Portions of the LPS from several bacterial strains have been shown to be chemically similar to human host cell surface molecules; the ability of some bacteria to present molecules on their surface which are chemically identical or similar to the surface molecules of some types of host cells is termed molecular mimicry.^[45] For example, in Neisseria meningitidis L2,3,5,7,9, the terminal tetrasaccharide portion of the oligosaccharide (lacto-N-neotetraose) is the same tetrasaccharide as that found in paragloboside, a precursor for ABH glycolipid antigens found on human erythrocytes.^[8] In another example, the terminal trisaccharide portion (lactotriaose) of the oligosaccharide from pathogenic Neisseria spp. LOS is also found in lactoneoseries glycosphingolipids from human cells.^[8] Most meningococci from groups B and C, as well as gonococci, have been shown to have this trisaccharide as part of their LOS structure.^[8] The presence of these human cell surface 'mimics' may, in addition to acting as a 'camouflage' from the immune system, play a role in the abolishment of immune tolerance when infecting hosts with certain human leukocyte antigen (HLA) genotypes, such as HLA-B35.^[8]

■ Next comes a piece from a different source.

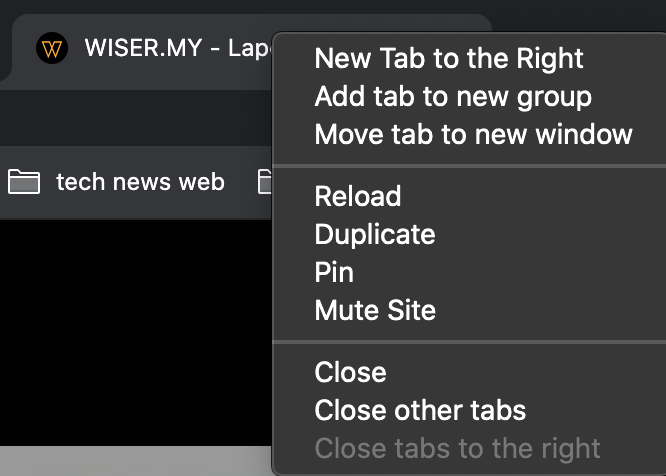Viewport: 666px width, 476px height.
Task: Click the greyed Close tabs to the right
Action: point(457,448)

LPS can be sensed directly by hematopoietic stem cells (HSCs) through the bonding with TLR4, causing them to proliferate in reaction to a systemic infection. This response activate the TLR4-TRIF-ROS-p38 signaling within the HSCs and through a sustained TLR4 activation can cause a proliferative stress, leading to impair their competitive repopulating ability.^[46] Infection in mice using S. typhimurium showed similar results, validating the experimental model also in vivo.

Effect of variability on immune response

O-antigens (the outer carbohydrates) are the most variable portion of the LPS molecule, imparting antigenic specificity. In contrast, lipid A is the most conserved part. However, lipid A composition also may vary (e.g., in number and nature of acyl chains even within or between genera). Some of these variations may impart antagonistic properties to these LPS. For example, diphosphoryl lipid A of Rhodobacter sphaeroides (RsDPLA) is a potent antagonist of LPS in human cells, but is an agonist in hamster and equine cells.^[47]

It has been speculated that conical lipid A (e.g., from E. coli) is more agonistic, while less conical lipid A like that of Porphyromonas gingivalis may activate a different signal (TLR2 instead of TLR4), and completely cylindrical lipid A like that of Rhodobacter sphaeroides is antagonistic to TLRs.^[48][49] In general, LPS gene clusters are highly variable between different strains, subspecies, species of bacterial pathogens of plants and animals.^[50][51]

Normal human blood serum contains anti-LOS antibodies that are bactericidal and patients that have infections caused by serotypically distinct strains possess anti-LOS antibodies that differ in their specificity compared with normal serum.